In a ruling that could potentially shake up the Texas retail spirits market, U.S. District Judge Robert Pitman has issued a decision striking down the state’s ban on publicly traded companies selling spirits. The decision is a victory for Walmart, which has been fighting to enter the retail spirits fray in the Lone Star State. According to Impact Databank, the Texas spirits market rose 6% to total 16.7 million cases last year, making it the third-largest market in the U.S., after California and Florida.
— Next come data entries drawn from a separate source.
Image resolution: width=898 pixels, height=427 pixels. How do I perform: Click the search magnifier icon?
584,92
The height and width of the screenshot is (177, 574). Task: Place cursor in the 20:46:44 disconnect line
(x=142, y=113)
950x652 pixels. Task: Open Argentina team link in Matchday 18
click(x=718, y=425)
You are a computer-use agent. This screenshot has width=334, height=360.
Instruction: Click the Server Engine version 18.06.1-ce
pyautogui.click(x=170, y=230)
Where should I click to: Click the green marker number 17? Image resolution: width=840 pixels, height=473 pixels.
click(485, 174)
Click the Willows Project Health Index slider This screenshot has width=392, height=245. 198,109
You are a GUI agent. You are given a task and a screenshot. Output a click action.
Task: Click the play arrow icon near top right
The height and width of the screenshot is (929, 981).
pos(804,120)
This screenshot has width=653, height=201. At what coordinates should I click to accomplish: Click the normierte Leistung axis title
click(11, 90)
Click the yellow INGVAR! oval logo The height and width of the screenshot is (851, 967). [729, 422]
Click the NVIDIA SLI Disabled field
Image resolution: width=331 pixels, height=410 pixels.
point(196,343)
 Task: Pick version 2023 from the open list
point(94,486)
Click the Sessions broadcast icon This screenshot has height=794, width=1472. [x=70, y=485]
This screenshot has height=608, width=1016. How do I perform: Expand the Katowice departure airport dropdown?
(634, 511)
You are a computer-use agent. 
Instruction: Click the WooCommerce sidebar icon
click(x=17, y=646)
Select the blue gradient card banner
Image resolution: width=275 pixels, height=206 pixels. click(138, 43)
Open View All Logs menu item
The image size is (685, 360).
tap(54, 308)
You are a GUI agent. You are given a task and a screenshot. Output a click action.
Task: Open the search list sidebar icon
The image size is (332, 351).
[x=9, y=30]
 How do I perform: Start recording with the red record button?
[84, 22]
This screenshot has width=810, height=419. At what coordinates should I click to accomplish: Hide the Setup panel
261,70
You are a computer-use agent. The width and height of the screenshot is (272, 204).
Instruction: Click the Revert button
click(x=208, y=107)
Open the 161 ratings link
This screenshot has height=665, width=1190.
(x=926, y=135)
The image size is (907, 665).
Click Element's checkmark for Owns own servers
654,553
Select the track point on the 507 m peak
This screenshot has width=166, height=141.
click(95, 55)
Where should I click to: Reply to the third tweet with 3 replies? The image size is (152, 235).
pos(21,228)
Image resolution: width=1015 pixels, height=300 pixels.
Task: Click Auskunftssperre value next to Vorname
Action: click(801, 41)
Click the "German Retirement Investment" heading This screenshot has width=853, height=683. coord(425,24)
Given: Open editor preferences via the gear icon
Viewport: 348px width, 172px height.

In his ruling, Pitman said the state’s prohibition on spirits sales by publicly traded corporations violates the dormant Commerce Clause of the U.S. Constitution, which bars states from discriminating against interstate commerce. In the case of Texas, Pitman wrote, “The credible evidence demonstrates that the public corporation ban disproportionately affects out-of-state companies. The law disproportionately burdens out-of-state companies’ ability to enter the Texas retail liquor market.”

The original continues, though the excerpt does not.